So, let’s talk about the best summer of my life. It was the Summer of 2015, and I got to work at the most magical place on earth, and do ministry with some of the most amazing people I had ever met. Leaving Summer Mission last year was honestly one of the hardest things I’ve ever done. Post-project depression was hard. It felt like we all signed up for this awesome Summer Project where we would get to work at Disney World, and talk about God everyday, and love people the way Jesus loves them, but didn’t realize how hard it would be to leave it. I honestly expected to to fit in on project, that I wouldn’t find my niche, and half way through I would be questioning my entire decision to go on project. Instead, God blessed me with 47 wonderful best friends, and half-way through I was questioning my decision to go, not because I didn’t have any friends, but because I had too many! I really hate it when God does that.
Zoom out five months later, to January 2016. I still had days when I cried over missing my friends, but I was adjusting to a new way of life, keeping in touch with everyone I could, and focusing on finishing out school. I still missed the ministry I had done everyday, getting to wake up and pour the love of Jesus unto my roommates, my carpool-mates, my discipleship group, and anyone else I saw. Training for ministry in a classroom is entirely different than being out in the field doing it. Naturally, I was looking forward to what God was calling me to next: a summer long mission trip to Turkey!
Or, so I thought that’s where He was calling me.
The details were getting nailed down, I had just been joined with a partner, and I was sitting in my professor’s office listening to him tell me about the place I was going. The missionaries there sounded wonderful, and the city I would be living in was right on the beach! I imagined myself standing once again on a Mediterranean beach and should have felt joy – but I didn’t. Instead, I nearly started crying right in the middle of my professor’s office. Because it wasn’t Disney World. I was confused, because I thought this ministry was the one God was calling me to; I’ve had a heart for Europe and Muslim refugees for nearly four years now! But God changed my mind.

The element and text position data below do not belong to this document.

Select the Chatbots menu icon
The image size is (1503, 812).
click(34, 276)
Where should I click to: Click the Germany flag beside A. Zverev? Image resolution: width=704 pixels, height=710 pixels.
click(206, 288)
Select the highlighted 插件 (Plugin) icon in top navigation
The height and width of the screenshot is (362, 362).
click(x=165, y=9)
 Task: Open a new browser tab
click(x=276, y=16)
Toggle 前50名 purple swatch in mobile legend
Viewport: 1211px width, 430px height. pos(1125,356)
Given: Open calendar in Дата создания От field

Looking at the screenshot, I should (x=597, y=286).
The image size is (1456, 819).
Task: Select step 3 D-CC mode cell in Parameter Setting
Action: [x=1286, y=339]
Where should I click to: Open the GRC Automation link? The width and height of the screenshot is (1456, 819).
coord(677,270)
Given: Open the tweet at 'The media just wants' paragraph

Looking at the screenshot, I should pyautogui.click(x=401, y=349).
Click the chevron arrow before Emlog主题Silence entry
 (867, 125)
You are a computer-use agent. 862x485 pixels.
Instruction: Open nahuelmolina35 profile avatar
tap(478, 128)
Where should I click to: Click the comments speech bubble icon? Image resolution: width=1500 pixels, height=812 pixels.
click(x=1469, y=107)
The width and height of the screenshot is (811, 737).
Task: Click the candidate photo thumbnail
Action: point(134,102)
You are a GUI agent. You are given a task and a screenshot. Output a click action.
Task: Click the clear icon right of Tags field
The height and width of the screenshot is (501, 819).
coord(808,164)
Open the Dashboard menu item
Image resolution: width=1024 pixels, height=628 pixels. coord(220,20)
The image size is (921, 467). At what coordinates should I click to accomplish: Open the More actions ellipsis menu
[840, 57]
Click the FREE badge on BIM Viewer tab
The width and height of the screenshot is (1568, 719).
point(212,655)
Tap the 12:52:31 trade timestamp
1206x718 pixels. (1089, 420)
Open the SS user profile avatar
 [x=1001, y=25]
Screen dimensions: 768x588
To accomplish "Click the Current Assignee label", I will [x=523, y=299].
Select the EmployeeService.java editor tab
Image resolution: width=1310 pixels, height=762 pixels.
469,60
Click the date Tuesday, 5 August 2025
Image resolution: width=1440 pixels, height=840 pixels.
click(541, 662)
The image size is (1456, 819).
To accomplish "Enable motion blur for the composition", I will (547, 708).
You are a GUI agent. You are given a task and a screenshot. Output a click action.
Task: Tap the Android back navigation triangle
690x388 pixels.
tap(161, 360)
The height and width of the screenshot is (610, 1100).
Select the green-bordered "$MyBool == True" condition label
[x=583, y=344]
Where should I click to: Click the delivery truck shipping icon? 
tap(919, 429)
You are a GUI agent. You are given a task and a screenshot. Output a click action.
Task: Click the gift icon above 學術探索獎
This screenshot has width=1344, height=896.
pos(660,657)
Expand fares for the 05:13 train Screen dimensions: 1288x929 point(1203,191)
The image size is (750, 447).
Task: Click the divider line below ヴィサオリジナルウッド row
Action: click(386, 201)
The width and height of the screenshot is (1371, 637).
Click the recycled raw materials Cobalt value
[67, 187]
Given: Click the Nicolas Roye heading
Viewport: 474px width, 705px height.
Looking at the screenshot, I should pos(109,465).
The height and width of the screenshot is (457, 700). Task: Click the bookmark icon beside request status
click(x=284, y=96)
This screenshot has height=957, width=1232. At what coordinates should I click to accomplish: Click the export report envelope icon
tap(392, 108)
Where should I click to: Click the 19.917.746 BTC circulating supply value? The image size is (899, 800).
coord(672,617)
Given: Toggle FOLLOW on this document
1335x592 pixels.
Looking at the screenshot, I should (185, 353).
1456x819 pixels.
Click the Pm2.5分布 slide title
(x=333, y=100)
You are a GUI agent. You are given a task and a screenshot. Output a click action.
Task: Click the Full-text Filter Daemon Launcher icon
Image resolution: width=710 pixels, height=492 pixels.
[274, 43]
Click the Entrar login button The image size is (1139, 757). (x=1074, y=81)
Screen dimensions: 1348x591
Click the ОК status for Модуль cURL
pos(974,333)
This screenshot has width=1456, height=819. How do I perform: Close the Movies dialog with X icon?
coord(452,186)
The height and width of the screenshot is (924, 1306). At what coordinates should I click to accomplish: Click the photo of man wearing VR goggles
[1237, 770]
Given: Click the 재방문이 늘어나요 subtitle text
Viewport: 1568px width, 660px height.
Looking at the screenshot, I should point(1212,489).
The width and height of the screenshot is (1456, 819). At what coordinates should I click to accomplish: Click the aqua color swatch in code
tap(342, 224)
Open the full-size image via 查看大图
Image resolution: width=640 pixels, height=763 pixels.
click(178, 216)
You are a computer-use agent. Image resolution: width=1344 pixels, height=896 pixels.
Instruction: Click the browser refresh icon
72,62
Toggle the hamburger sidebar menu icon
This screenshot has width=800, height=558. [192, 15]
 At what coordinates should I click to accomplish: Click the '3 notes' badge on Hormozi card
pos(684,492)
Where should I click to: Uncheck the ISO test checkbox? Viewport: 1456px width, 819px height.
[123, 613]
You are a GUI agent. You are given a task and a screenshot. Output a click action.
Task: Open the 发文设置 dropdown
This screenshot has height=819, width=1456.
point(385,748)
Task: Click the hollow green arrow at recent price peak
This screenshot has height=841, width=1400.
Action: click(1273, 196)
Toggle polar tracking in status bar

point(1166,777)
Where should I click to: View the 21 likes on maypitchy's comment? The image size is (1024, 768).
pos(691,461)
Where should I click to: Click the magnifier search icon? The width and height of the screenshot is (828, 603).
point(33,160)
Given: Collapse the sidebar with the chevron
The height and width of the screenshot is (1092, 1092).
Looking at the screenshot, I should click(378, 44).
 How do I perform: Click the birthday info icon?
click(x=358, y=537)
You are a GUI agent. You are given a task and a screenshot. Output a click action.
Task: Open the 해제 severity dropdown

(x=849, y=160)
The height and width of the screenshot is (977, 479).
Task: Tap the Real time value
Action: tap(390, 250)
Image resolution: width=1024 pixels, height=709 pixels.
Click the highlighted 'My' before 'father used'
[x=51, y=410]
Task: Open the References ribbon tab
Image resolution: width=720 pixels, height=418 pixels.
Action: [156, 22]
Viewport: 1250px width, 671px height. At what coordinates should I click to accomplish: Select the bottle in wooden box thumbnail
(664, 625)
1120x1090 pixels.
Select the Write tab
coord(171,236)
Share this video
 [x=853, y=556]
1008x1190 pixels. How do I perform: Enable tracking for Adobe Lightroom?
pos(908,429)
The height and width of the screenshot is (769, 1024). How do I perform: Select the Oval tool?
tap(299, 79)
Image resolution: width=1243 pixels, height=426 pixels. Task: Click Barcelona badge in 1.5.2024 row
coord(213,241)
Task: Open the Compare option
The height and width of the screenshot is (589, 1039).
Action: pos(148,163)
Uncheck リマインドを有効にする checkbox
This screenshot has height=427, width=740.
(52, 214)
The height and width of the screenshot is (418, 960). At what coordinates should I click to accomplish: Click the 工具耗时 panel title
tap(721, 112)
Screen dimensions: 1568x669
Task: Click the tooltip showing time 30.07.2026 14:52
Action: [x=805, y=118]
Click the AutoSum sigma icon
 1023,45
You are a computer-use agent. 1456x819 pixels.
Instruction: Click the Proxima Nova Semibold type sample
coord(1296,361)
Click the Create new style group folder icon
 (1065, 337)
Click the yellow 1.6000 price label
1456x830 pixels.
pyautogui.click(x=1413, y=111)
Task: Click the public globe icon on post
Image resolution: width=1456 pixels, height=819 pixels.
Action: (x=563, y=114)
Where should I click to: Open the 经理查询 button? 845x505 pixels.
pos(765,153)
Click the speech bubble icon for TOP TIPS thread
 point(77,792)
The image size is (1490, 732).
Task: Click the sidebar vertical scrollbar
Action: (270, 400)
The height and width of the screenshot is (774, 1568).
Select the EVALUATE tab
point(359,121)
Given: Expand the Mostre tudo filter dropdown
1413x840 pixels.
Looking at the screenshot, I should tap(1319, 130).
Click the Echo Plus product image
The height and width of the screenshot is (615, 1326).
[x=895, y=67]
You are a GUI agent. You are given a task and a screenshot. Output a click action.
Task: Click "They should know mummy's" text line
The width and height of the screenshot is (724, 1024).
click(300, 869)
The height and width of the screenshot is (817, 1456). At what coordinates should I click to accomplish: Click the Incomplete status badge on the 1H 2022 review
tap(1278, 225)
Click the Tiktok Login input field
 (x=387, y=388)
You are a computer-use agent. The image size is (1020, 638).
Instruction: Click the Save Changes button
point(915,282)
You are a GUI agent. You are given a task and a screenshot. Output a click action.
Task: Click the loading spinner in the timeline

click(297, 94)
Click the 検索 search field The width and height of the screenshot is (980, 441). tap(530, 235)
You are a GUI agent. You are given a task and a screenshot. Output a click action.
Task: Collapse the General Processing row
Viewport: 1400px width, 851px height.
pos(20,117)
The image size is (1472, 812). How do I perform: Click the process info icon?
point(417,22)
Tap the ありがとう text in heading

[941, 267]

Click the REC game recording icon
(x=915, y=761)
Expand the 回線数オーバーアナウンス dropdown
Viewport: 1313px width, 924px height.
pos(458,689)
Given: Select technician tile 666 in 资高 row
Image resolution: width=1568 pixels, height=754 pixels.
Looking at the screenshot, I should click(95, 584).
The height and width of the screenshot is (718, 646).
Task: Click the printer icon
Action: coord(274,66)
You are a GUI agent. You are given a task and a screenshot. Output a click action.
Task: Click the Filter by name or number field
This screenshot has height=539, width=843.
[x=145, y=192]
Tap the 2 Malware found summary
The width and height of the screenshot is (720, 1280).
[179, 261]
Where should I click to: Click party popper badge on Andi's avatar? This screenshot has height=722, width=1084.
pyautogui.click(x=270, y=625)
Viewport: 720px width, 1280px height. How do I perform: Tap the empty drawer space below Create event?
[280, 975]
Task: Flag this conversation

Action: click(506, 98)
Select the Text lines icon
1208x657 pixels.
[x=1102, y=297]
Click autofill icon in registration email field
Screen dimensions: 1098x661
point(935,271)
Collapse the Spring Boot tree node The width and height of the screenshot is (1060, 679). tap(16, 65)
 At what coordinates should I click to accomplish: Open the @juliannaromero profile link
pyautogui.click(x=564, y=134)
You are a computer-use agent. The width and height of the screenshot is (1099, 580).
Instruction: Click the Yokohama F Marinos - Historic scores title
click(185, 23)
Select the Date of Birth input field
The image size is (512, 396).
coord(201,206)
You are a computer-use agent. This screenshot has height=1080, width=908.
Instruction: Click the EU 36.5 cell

Pulling out of the internship I’d had in mind to go on for years one was of the hardest things I’ve done, but I knew it wasn’t where God was calling me. As I applied to go back to the Disney Summer Mission as a student staff member, I felt overjoyed at the notion that God was calling me back to the place and the ministry I held so dearly in my heart! I will once again get to wake up and pour into a group of college students who love Jesus, and who have a heart for serving Disney. I will get to encourage people who are at where I was a year ago, who will be adjusting to a job at Disney with all the ups and downs that brings, and who will be learning and growing in their faith.
Who knew faith and trust in God – along with just a little bit of pixi dust – could make a girl so happy? But I guess that’s what happens when your passions intersect with God’s heart for the world:)
I don’t know what direction God will take my life in after this summer. I graduate in December, and I have no idea if God will put me in a foreign mission field, on staff with Cru, or working in a local church with Global Outreach, youth, or college ministries. I know He had me training to be a missionary for a reason, but maybe that reason isn’t the one I thought it was. I’m open right now. I’m a book waiting for God to fill me with the story He has planned for me. All I know is I’m following His direction now, and that’s all I plan to do for the rest of my life.